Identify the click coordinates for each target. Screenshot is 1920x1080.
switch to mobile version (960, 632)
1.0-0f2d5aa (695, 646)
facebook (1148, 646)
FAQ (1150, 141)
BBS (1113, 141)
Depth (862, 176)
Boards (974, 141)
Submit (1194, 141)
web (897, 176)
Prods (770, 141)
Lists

########################################

■ What you need to do ■
Return all entries exactly.

■ Result for this task ■
Identify the click coordinates for each target. Screenshot is 1920x1080.
switch to mobile version (960, 632)
1.0-0f2d5aa (695, 646)
facebook (1148, 646)
FAQ (1150, 141)
BBS (1113, 141)
Depth (862, 176)
Boards (974, 141)
Submit (1194, 141)
web (897, 176)
Prods (770, 141)
Lists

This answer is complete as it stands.